Goal of the exercise
Which lines in the material below contain the string "green"? Copy each of those lines in full.

-- START --

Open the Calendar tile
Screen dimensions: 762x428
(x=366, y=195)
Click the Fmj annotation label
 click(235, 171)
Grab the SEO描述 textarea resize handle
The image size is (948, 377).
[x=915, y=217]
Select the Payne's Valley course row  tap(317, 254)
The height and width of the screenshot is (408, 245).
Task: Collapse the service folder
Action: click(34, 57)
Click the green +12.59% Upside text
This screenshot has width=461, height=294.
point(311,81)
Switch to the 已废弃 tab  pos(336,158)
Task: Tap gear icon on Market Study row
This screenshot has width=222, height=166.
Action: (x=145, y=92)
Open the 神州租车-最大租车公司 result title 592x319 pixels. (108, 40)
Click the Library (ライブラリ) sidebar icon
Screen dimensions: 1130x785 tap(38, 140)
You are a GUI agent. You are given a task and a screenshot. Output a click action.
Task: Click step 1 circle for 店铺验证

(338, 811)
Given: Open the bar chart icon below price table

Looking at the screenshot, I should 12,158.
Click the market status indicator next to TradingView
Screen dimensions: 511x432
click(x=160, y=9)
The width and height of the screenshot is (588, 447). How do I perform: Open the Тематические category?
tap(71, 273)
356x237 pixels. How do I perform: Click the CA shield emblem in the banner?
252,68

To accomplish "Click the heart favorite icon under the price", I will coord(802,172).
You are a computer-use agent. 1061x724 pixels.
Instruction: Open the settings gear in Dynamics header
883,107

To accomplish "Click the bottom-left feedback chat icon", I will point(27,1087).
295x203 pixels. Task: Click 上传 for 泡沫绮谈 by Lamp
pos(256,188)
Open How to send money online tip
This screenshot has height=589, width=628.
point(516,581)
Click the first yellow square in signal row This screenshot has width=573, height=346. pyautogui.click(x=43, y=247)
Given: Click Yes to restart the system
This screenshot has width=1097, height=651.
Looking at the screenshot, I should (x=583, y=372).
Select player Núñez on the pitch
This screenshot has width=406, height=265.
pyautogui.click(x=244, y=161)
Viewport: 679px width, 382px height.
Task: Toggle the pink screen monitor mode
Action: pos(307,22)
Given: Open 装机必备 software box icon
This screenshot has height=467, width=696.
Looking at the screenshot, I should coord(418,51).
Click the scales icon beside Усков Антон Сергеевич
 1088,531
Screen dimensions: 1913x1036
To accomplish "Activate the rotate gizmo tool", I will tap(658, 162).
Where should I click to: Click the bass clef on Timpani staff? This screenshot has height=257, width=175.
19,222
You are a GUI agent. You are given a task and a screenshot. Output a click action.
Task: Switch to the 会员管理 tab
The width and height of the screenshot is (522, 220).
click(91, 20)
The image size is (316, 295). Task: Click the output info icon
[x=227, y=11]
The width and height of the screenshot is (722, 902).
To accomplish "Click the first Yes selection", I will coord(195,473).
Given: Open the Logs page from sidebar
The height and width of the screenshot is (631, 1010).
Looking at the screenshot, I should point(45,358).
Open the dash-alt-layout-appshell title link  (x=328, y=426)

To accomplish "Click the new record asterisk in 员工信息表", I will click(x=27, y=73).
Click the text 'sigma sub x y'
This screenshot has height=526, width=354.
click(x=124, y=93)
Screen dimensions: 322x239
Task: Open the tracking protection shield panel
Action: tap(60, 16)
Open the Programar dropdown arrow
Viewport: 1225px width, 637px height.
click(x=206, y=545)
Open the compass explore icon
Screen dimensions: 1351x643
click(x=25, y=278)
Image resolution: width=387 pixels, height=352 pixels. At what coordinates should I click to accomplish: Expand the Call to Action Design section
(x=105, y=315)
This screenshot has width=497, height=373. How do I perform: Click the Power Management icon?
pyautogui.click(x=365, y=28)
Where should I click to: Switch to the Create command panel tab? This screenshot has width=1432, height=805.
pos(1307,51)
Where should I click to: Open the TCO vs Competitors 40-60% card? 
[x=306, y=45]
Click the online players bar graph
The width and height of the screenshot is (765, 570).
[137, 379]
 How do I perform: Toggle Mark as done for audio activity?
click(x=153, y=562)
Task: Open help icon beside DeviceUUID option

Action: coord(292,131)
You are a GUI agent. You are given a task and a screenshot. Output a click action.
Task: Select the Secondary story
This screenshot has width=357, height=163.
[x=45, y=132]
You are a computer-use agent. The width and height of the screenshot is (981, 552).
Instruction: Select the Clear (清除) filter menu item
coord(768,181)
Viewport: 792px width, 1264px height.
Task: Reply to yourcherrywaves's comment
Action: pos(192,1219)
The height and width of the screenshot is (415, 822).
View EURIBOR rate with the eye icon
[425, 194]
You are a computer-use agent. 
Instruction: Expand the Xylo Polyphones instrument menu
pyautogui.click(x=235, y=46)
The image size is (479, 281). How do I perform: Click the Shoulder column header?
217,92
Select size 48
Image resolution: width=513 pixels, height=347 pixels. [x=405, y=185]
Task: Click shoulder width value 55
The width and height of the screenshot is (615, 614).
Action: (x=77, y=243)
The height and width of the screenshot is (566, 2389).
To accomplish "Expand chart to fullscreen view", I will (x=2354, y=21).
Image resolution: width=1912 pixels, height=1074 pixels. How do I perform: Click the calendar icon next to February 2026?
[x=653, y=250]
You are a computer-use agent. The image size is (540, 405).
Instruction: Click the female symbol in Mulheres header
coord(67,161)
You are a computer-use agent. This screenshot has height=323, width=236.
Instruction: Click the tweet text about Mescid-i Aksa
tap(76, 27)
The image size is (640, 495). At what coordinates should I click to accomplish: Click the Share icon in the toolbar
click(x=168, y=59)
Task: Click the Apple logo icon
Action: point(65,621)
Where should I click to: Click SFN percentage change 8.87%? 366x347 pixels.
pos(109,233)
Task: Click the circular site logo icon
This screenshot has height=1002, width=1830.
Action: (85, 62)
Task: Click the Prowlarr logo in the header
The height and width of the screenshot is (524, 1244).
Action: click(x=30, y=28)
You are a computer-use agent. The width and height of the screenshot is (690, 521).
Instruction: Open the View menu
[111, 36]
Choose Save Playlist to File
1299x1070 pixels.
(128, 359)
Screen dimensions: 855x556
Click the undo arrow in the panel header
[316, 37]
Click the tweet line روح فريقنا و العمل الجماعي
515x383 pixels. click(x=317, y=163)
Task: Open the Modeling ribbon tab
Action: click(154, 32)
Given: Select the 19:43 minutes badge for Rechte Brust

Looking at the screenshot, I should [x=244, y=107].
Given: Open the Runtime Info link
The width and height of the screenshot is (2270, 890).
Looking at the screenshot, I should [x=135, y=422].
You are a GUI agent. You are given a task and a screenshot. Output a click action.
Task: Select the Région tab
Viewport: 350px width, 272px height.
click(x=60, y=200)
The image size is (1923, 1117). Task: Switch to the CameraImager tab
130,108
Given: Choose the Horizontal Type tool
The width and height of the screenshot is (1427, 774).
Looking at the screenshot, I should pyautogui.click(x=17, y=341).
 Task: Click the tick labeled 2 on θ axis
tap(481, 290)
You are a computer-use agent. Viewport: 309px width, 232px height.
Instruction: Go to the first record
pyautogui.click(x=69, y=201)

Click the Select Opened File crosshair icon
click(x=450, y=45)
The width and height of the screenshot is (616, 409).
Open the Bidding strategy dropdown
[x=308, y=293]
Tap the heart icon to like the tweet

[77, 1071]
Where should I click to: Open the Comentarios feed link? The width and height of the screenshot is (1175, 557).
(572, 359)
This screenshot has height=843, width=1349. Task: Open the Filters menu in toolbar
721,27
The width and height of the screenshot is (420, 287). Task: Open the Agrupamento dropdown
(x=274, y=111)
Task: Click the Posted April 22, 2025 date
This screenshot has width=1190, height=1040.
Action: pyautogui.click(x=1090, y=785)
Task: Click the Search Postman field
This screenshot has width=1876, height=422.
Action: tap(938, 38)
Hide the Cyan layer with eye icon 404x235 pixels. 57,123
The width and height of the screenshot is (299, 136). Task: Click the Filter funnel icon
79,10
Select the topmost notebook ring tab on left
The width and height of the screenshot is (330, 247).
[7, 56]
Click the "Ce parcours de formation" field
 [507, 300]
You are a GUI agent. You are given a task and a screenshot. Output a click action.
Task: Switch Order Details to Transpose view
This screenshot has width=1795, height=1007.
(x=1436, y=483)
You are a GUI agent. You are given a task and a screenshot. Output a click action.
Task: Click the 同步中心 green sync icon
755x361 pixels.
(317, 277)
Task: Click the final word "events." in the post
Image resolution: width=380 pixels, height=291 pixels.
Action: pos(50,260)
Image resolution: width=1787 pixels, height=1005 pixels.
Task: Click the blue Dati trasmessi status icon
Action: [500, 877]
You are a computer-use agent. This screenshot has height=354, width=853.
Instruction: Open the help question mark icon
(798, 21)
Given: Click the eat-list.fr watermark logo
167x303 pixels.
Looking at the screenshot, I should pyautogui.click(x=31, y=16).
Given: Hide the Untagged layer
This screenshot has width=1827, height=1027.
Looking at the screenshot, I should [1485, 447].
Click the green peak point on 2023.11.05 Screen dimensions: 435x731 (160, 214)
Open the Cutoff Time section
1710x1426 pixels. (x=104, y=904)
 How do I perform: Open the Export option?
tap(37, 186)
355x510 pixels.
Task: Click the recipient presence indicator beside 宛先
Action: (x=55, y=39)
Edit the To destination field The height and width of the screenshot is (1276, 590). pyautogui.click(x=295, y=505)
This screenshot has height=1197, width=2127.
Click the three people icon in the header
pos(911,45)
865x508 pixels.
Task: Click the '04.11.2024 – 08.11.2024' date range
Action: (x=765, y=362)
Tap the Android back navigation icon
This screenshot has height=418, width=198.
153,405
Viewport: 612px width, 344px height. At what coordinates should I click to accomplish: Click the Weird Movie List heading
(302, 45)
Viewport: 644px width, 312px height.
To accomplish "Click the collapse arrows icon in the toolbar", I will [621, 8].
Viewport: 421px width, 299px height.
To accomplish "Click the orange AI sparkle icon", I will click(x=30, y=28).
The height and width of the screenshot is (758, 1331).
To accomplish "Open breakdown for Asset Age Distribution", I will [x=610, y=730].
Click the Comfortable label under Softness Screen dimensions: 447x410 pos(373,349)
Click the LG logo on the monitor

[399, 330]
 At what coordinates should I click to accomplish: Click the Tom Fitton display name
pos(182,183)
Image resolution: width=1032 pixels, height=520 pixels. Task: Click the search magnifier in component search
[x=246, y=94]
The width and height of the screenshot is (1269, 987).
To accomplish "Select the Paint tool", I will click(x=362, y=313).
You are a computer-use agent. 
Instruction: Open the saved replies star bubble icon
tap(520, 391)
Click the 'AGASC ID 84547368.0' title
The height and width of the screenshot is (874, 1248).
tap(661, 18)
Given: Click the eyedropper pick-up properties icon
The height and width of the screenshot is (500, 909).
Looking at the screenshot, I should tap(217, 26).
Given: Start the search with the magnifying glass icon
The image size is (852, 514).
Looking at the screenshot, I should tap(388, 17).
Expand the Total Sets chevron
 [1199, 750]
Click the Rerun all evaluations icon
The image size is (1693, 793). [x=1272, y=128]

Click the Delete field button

-- END --

The solution
Click the green +12.59% Upside text
Task: Click the 同步中心 green sync icon
Click the green peak point on 2023.11.05 Screen dimensions: 435x731 (160, 214)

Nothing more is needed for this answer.